To that end researchers have also presented a paper at the annual symposium for the American Medical Informatics Association. In the paper scientists noted that a user study of 16 participants, all over the age of 18, overweight, and not necessarily trying to lose weight, showed positive results. At the end of the month-long pilot, nine of the participants lost an average of five pounds, three weighed the same, and four gained an average of two pounds.

The research team’s three-pronged approach is an important differentiator in a crowded marketplace. According to a 2017 report in the International Journal of Obesity, there are nearly 29,000 weight-related apps on the market, with most focused only on tracking physical activity, calories, and body weight. The drawback with most weight-loss apps is that they are burdensome to use and don’t focus on actually trying to change the user’s behavior.

The WPI/UConn app, dubbed SlipBuddy, is built to do just that. In addition to tracking stress and eating, it’s a personalized intervention system built through the integration of behavioral strategies and technologies like mobile devices, machine learning, and text mining. The work is aimed at helping users identify what triggers them to overeat and inserting new stimuli that, instead, trigger healthy behaviors.

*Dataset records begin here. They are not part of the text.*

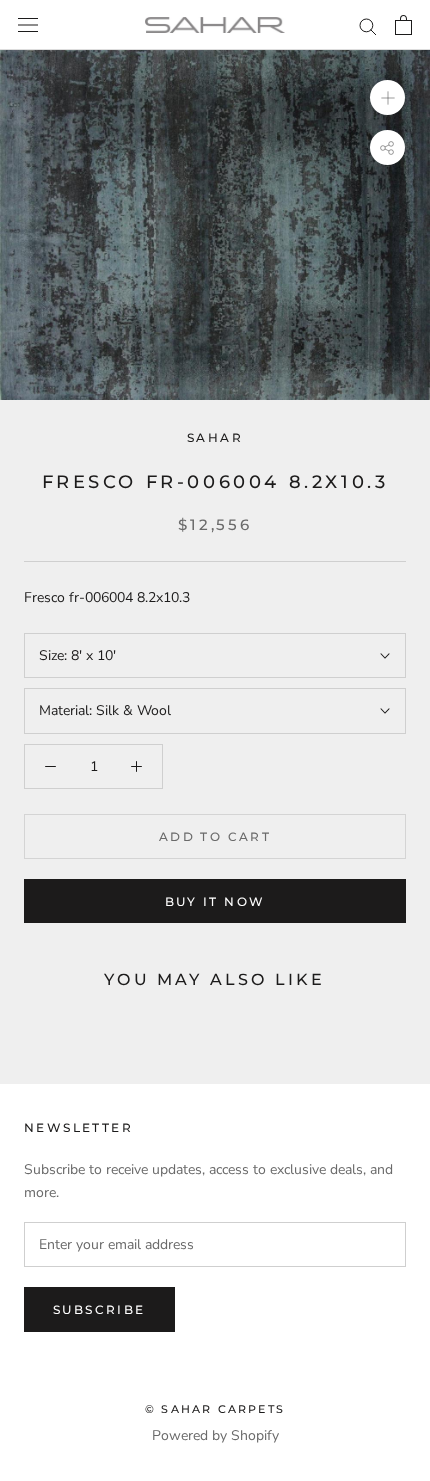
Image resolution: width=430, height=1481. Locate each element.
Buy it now (215, 901)
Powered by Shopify (215, 1435)
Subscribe (99, 1309)
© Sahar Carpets (215, 1409)
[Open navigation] (28, 25)
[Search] (368, 25)
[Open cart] (403, 25)
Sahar (215, 437)
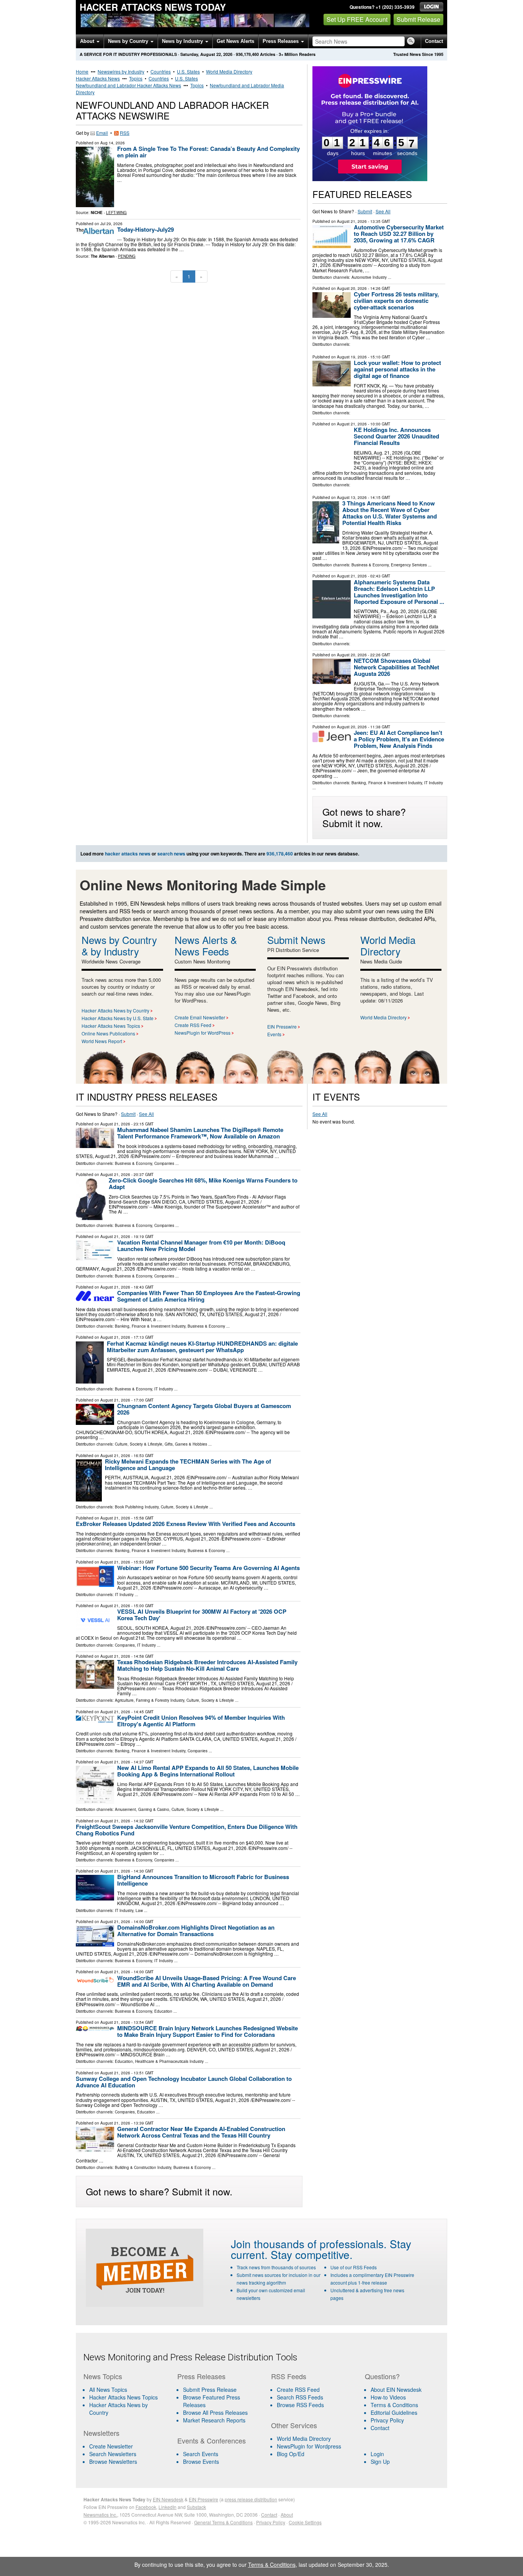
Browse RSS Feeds (300, 2405)
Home (82, 71)
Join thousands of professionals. (309, 2243)
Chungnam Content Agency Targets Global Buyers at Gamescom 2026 (204, 1409)
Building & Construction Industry (143, 2167)
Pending (127, 256)
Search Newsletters (112, 2454)
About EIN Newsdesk (396, 2389)
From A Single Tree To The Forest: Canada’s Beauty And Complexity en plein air (208, 151)
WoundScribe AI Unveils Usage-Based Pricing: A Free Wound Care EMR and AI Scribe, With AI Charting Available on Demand (206, 1981)
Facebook (146, 2507)
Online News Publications (108, 1033)
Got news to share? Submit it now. (364, 817)
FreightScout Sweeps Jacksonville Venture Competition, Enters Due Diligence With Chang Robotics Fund (186, 1829)
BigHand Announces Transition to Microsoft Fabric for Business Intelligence (203, 1880)
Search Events (200, 2454)
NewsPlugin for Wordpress (309, 2446)
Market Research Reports (214, 2420)
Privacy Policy (387, 2420)
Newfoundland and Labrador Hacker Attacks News (128, 85)
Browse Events (201, 2461)
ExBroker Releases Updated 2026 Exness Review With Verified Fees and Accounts (185, 1523)
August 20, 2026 (352, 288)
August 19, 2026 (352, 357)
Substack (196, 2507)
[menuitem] (125, 2397)
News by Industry (183, 41)
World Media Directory (229, 71)
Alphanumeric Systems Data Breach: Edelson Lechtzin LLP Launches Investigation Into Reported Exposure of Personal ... (399, 592)
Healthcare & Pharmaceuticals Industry (169, 2061)
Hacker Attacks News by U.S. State (118, 1018)
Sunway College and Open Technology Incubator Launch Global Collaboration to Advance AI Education (184, 2081)
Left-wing (116, 212)
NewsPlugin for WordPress (202, 1032)
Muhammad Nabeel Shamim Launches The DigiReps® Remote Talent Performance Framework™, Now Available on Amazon (200, 1132)
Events (274, 1034)
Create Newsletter (111, 2446)
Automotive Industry (369, 277)
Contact (434, 41)
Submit (365, 211)
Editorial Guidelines (394, 2412)
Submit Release (418, 19)
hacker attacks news (127, 853)
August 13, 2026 (352, 497)
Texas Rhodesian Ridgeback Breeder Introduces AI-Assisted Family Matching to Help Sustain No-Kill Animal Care (207, 1665)
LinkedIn (168, 2507)
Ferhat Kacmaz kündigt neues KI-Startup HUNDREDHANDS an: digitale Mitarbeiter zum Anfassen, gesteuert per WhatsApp (202, 1346)
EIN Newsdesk (168, 2499)
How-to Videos (388, 2397)
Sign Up (380, 2461)
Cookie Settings (305, 2522)
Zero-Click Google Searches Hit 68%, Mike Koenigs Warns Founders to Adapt (203, 1183)
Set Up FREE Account (357, 19)
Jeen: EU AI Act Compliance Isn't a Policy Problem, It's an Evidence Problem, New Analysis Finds (399, 739)
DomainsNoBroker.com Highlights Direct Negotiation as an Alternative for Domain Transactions (196, 1930)
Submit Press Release (210, 2389)
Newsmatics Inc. (100, 2514)
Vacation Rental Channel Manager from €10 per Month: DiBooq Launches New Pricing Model (201, 1245)
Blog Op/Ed (290, 2454)
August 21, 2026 (352, 221)
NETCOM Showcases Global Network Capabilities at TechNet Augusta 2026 (396, 667)
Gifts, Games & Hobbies (186, 1444)
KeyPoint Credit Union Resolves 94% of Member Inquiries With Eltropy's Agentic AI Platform (201, 1720)
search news (171, 853)
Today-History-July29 (145, 229)
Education (163, 2011)
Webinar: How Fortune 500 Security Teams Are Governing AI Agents (208, 1568)
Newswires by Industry (121, 71)
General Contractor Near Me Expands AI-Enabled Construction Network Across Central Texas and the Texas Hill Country (201, 2132)
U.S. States (188, 71)
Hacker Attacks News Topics (111, 1025)
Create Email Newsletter (200, 1017)
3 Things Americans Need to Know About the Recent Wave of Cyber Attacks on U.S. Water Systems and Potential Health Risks (389, 513)
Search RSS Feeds (300, 2397)
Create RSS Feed (193, 1025)
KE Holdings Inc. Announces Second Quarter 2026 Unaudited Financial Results (396, 436)
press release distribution (251, 2499)
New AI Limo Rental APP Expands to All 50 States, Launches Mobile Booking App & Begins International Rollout (208, 1770)
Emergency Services (409, 565)
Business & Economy (370, 565)
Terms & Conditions (394, 2405)
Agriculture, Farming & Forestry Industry (149, 1700)
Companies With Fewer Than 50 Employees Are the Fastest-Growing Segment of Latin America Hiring (208, 1296)
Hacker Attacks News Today (153, 6)
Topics (135, 78)
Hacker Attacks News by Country (115, 1010)
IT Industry (433, 782)
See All (383, 211)
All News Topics (108, 2389)
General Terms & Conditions (223, 2522)
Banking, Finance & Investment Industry (386, 782)
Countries (160, 71)
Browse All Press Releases (215, 2412)
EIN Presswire (282, 1026)
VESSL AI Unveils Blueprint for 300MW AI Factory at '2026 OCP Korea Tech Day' (201, 1614)
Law (139, 1910)
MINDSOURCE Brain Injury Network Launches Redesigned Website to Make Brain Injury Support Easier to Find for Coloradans (207, 2031)
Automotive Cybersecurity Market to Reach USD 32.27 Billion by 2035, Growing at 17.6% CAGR (399, 233)
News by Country (129, 41)
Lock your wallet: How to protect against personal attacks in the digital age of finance (397, 369)
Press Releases (281, 41)
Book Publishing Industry (137, 1507)
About (88, 41)
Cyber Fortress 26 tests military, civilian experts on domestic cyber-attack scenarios (396, 300)
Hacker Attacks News (98, 78)
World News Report (102, 1041)
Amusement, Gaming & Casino (142, 1809)
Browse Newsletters (113, 2461)
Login (377, 2454)
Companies (164, 1163)
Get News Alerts (235, 41)
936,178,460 (247, 54)
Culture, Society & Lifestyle (138, 1444)
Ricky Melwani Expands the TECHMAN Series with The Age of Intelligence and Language (188, 1464)
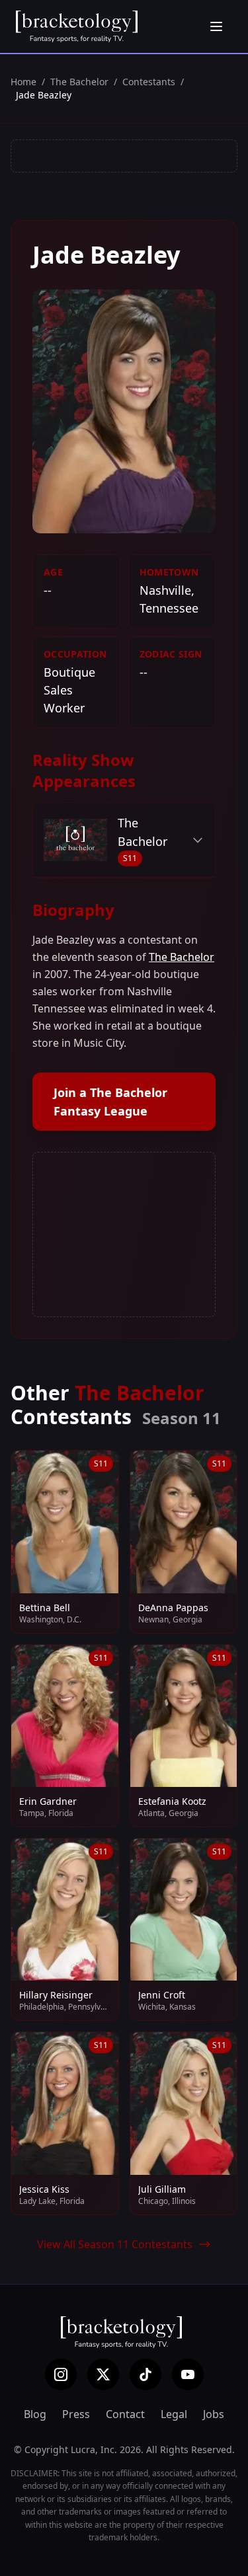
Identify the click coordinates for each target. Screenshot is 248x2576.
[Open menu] (216, 26)
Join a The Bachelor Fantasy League (110, 1101)
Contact (125, 2414)
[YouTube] (188, 2374)
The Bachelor (79, 81)
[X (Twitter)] (103, 2374)
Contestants (148, 81)
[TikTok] (145, 2374)
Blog (35, 2414)
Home (23, 81)
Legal (174, 2414)
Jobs (213, 2414)
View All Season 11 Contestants (114, 2244)
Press (76, 2414)
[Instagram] (61, 2374)
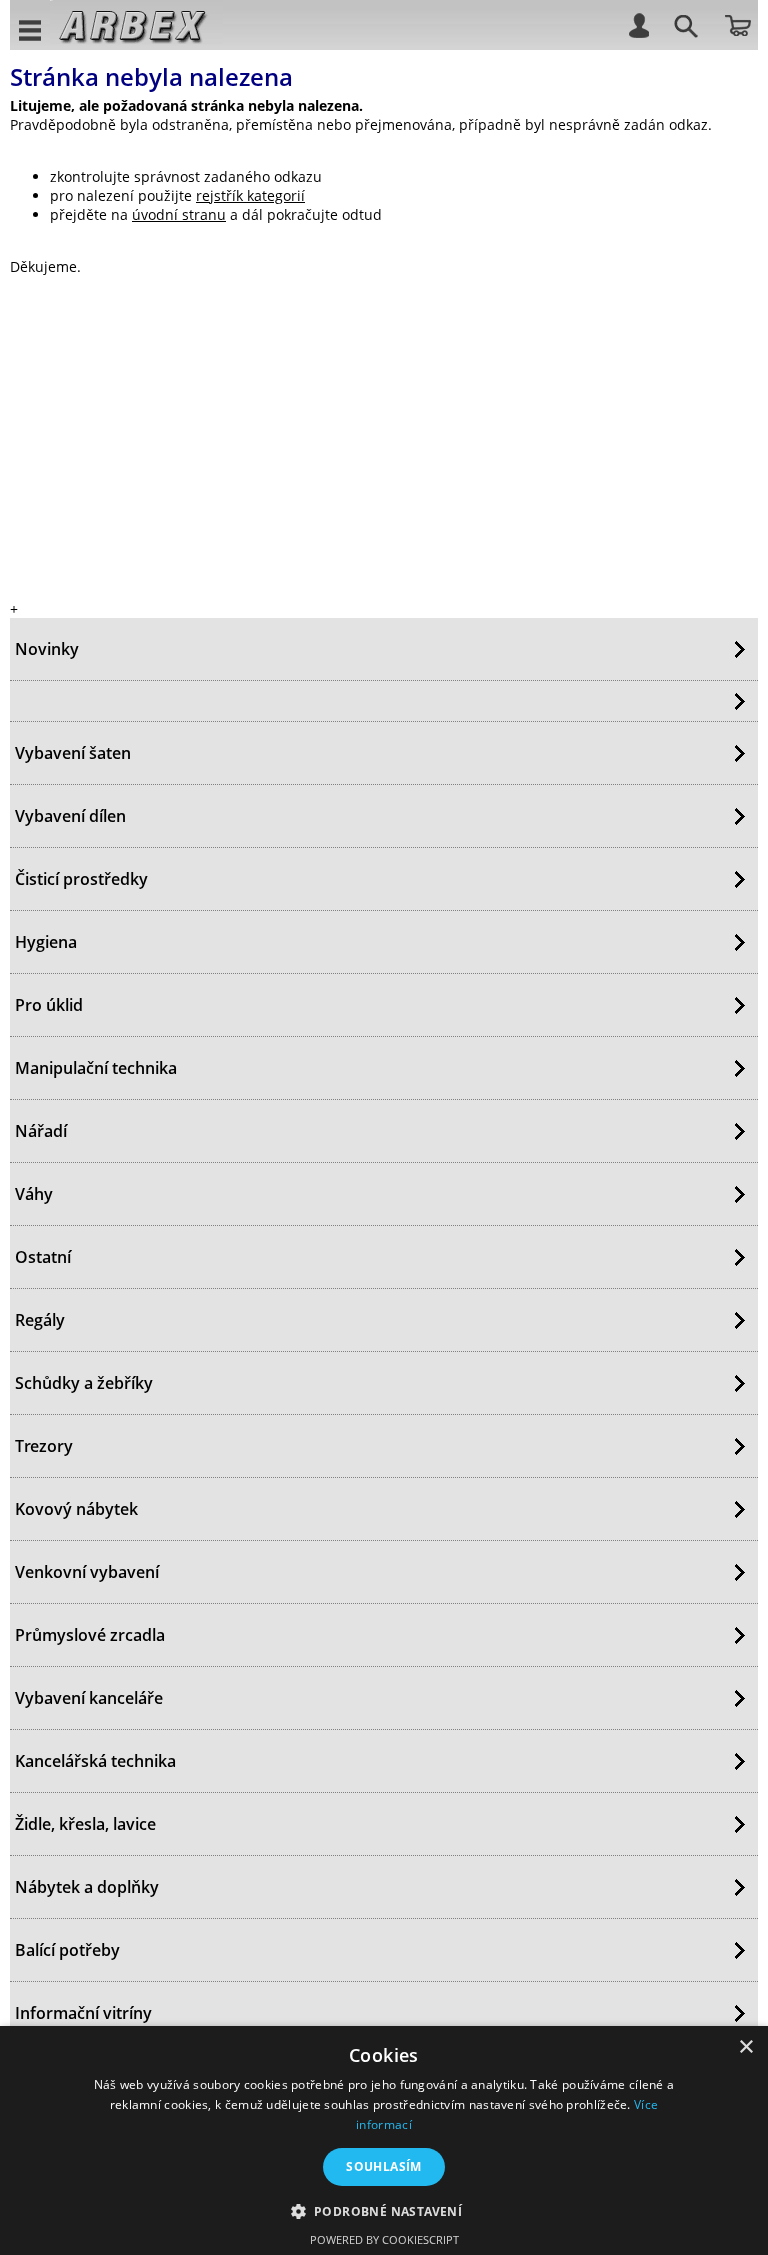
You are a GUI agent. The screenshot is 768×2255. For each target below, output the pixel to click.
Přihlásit (638, 24)
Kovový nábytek (76, 1509)
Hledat (683, 29)
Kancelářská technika (95, 1761)
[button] (384, 2210)
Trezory (44, 1446)
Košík (738, 24)
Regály (40, 1320)
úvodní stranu (179, 214)
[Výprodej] (384, 701)
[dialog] (384, 2140)
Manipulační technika (96, 1068)
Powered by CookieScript (384, 2239)
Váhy (34, 1194)
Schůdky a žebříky (84, 1383)
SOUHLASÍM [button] (384, 2166)
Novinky (47, 649)
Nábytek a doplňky (87, 1887)
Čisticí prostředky (81, 879)
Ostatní (43, 1257)
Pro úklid (49, 1005)
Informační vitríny (83, 2013)
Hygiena (46, 942)
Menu (31, 29)
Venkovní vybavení (87, 1572)
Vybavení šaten (73, 753)
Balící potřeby (67, 1950)
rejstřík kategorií (250, 195)
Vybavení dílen (70, 816)
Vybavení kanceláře (89, 1698)
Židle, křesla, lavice (85, 1824)
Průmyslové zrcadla (90, 1635)
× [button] (745, 2047)
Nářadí (41, 1131)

SlipBuddy is designed to keep user interaction simple. Users are asked to check in three times a day to note their stress levels, fatigue, and hours of sleep, and whenever they feel they’ve overaten. Over time, as the app collects information (which is stored as anonymized data on a WPI server), the system uses machine learning to find patterns that can be used to predict when the user is likely to overeat. The app uncovers user-specific triggers, like late-night eating, watching TV, or sleepless nights. When the app predicts that the likelihood of overeating is high, it suggests interventions–for example, taking a walk, turning off the TV, or engaging in other activities that can help users reduce stress without resorting to eating.